**WHAT NEEDS TO BE DONE**.
Arrange the material below, starting at the line containing "The image size is (1372, 891)." and running through the line containing "the padlock site" (both included), into a Markdown table with the columns Row and Line. Skip blank lines and leave out the pictures.
* Start INFORMATION PROVIDED *
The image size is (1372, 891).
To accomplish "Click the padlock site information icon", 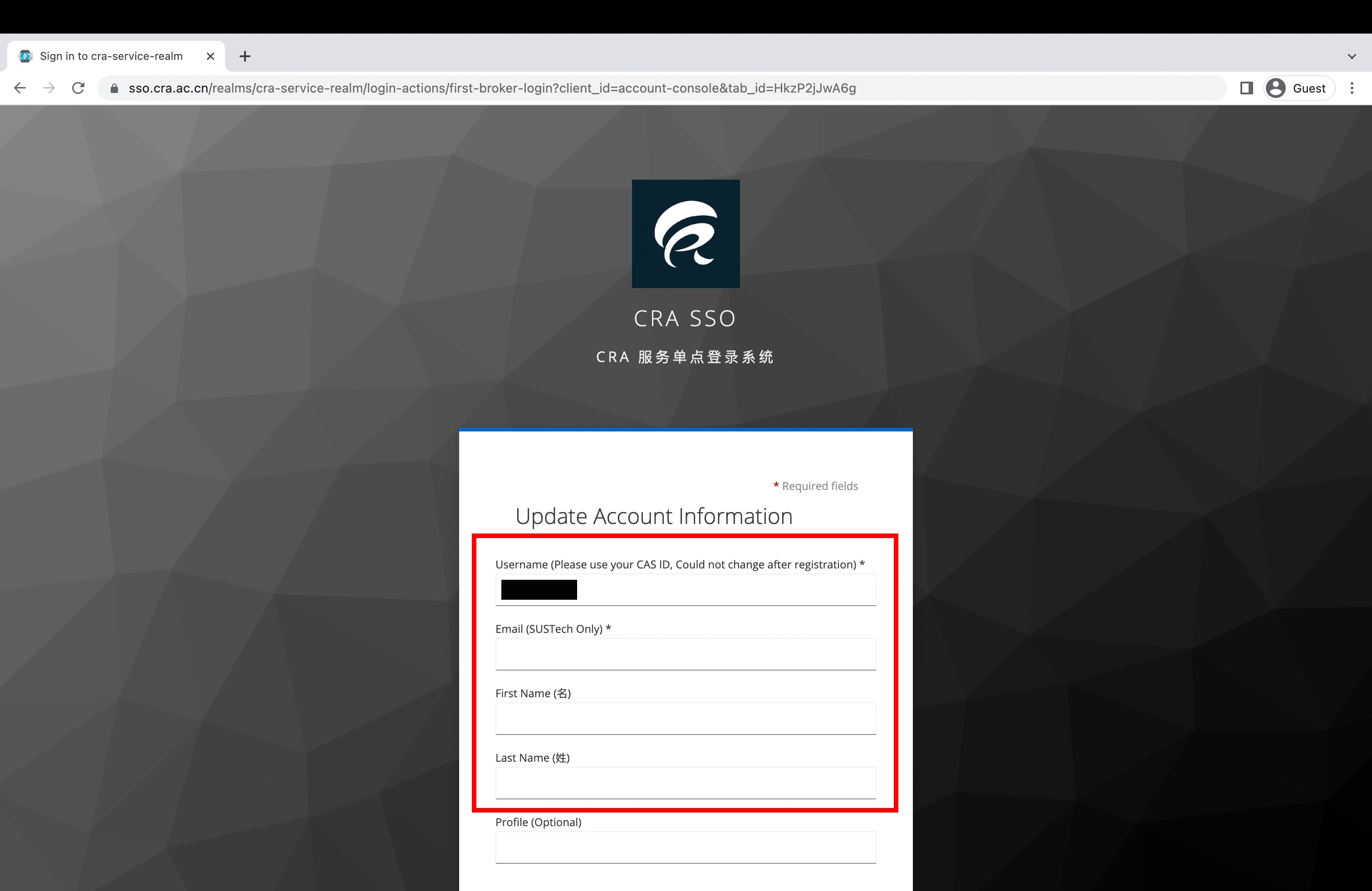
* End INFORMATION PROVIDED *
* Start INFORMATION PROVIDED *
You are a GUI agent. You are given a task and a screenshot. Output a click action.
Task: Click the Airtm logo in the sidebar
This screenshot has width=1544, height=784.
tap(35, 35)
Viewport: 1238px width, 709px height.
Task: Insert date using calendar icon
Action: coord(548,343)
* End INFORMATION PROVIDED *
**THE COMPLETED TASK**.
| Row | Line |
|---|---|
| 1 | The image size is (1372, 891). |
| 2 | To accomplish "Click the padlock site information icon",  |